4.17.2010

Thrilled

So, I received my invitation just the other day to PRESENT AT NCTE 2010!

Two friends and I submitted a proposal late in 2009, and it was accepted. I will be discussing personal belief statement essays in our session while my fellow teaching friends will discuss choice literacy and Socratic Seminars. Sharing this news with my students was important to me. I'm forever encouraging them to take chances and be fortified by the taking of the chance in the first place; if the risk pays off, all the better. They recalled the enthusiasm with which I shared my experiences after NCTE 2009 (and they recalled the books--dear God, the books!), so they knew how much this meant to me.

In the midst of the anxiety brought on by the current state of affairs in NJ schools, the acceptance of our proposal was welcomed news to say the least. I'm not sure what will happen with my position next year. There is a strong possibility that it will not exist. I'm feeling curious above all else--curious to see what's next.

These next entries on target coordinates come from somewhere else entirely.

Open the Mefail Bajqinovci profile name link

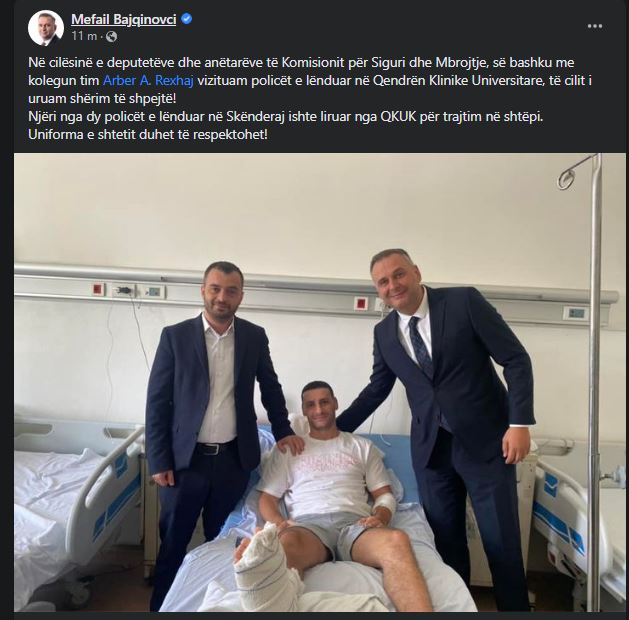coord(124,19)
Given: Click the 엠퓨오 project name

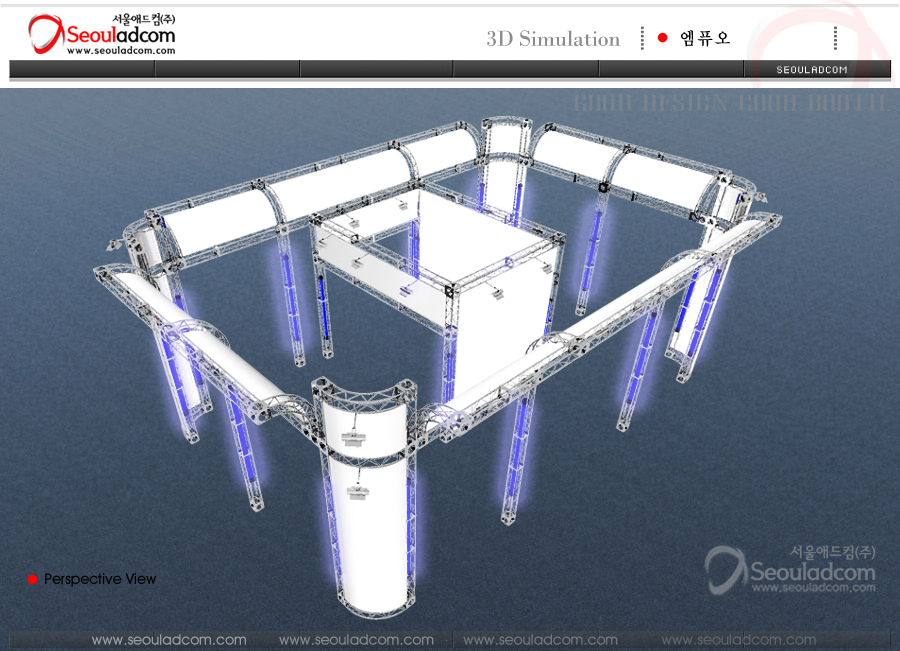Looking at the screenshot, I should coord(705,38).
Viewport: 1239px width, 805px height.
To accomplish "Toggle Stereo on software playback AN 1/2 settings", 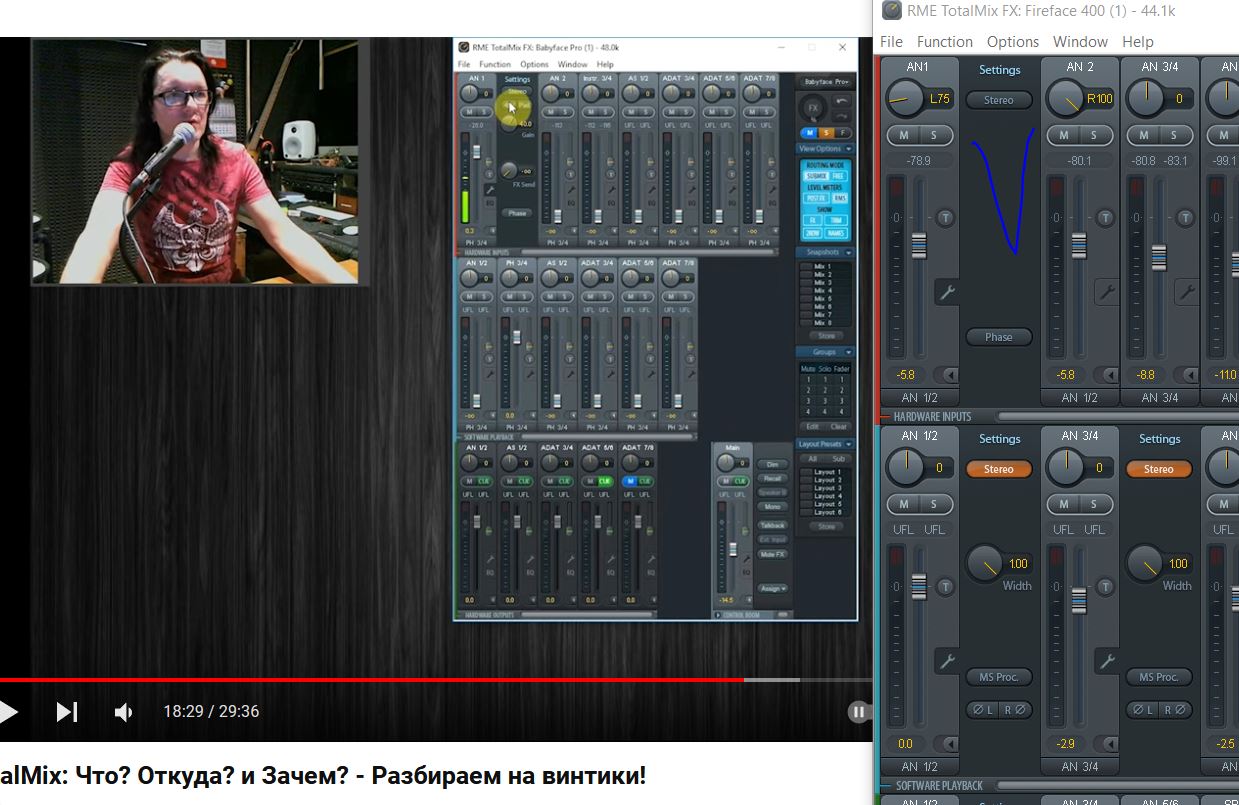I will coord(998,469).
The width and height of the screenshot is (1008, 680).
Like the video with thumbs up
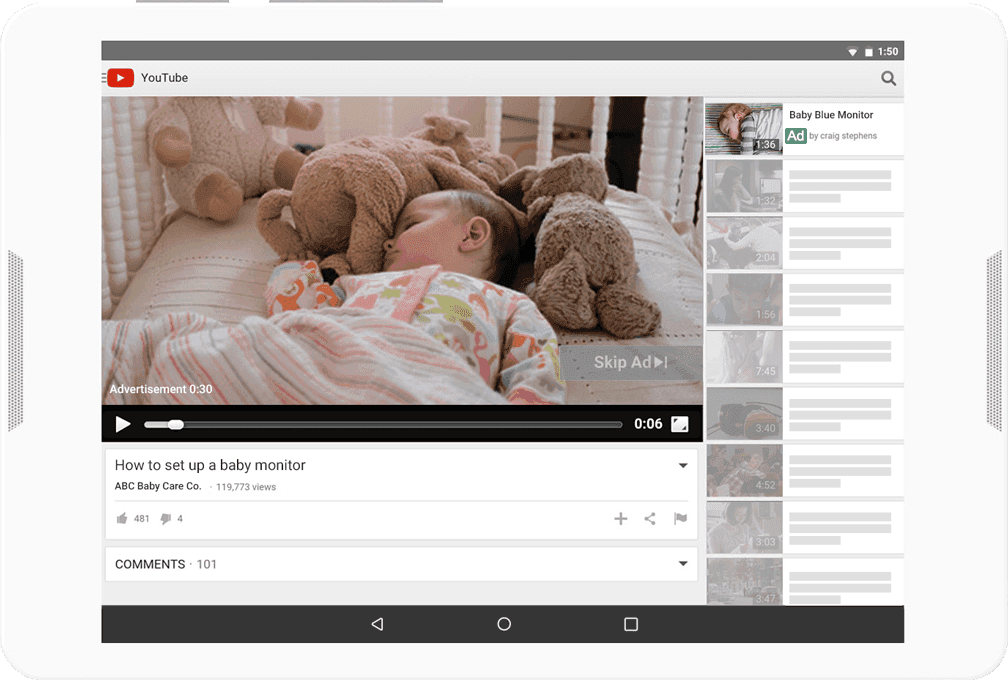[122, 519]
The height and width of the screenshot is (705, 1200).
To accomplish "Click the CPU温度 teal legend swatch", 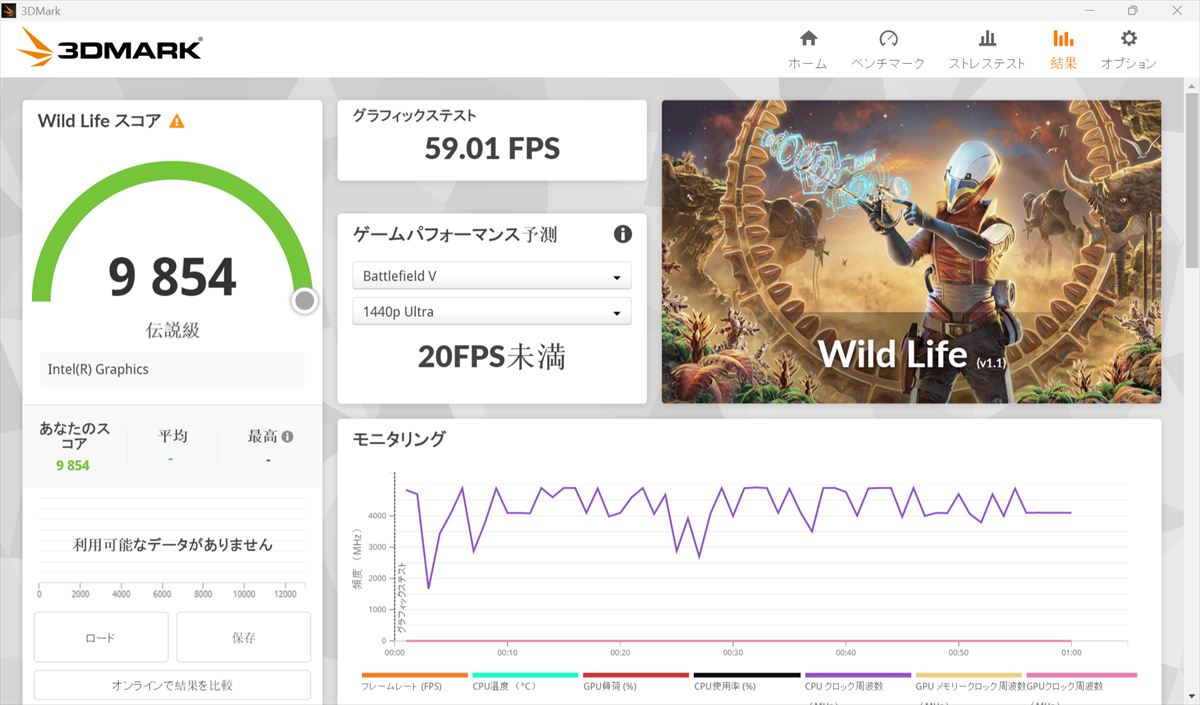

I'm counting my blessings that I'm not one of the many who will lose a position and have to worry about how they will afford their mortgage or childcare. I have no spouse, no child. I live at home. I'm actually in the most perfect of positions to lose my job, if there existed such a thing. And I'm among the very few who could ever write a thing like that at a time like this.

Let's hope the populace in my district stops letting the governor do the thinking for them. (Fat chance.)

1.27.2010

Two Things.

This: builtinbirthcontrol

And this: reverentreader


The blogs of peeps I love.

Word.

This feeling of being lonely and very temporary visitors in the universe is in flat contradiction to everything known about man (and all other living organisms) in the sciences. We do not "come into" this world; we come out of it, as leaves from a tree. As the ocean "waves," the universe "peoples." Every individual is an expression of the whole realm of nature, a unique action of the total universe . . . The first result of this illusion is that our attitude to the world "outside" us is largely hostile. We are forever "conquering" nature, space, mountains, deserts, bacteria, and insects instead of learning to cooperate with them in a harmonious order.

--Alan Watts, The Book On the Taboo Against Knowing Who You Are


P.S.--I still hate mosquitoes.

1.11.2010

Daily Bread

I wonder what it's like to not understand how blessedly amazing it can feel to punch in some numbers to a grade book, watch a student's average move up to a 70%, and be thrilled.